In Vitro Selection of State-Specific Peptide Modulators of G Protein Signaling Using mRNA Display

Abstract

The G protein regulatory (GPR) motif is a ∼20-residue conserved domain that acts as a guanine dissociation inhibitor (GDI) for G_(i/oα) subunits. Here, we describe the isolation of peptides derived from a GPR consensus sequence using mRNA display selection libraries. Biotinylated G_(iα1), modified at either the N or C terminus, serves as a high-affinity binding target for mRNA-displayed GPR peptides. In vitro selection using mRNA display libraries based on the C terminus of the GPR motif revealed novel peptide sequences with conserved residues. Surprisingly, selected peptides contain mutations to a highly conserved Arg in the GPR motif, previously shown to be crucial for binding and inhibition activities.
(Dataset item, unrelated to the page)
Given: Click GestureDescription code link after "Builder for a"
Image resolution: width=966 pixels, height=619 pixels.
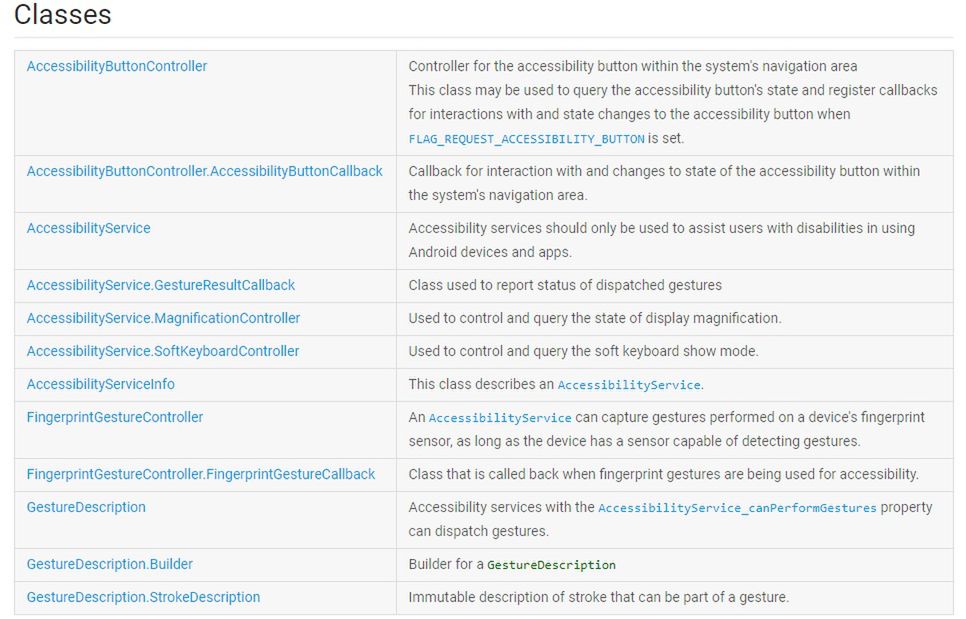Looking at the screenshot, I should pos(551,565).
The dominant peptide from the selection, R6A, and a minimal 9-mer peptide, R6A-1, do not contain Arg residues yet retain high affinity (K_D = 60 and 200 nM, respectively) and specificity for the GDP-bound state of G_(iα1), as measured by surface plasmon resonance. The selected peptides also maintain GDI activity for G_(iα1), inhibiting both the exchange of GDP in GTPγS binding assays and the AlF_4^--stimulated enhancement of intrinsic tryptophan fluorescence. The kinetics of GDI activity, however, are different for the selected peptides and demonstrate biphasic kinetics, suggesting a complex mechanism for inhibition. Like the GPR motif, the R6A and R6A-1 peptides compete with G_(βγ) subunits for binding to G_(iα1), suggesting their use as activators of G_(βγ) signaling.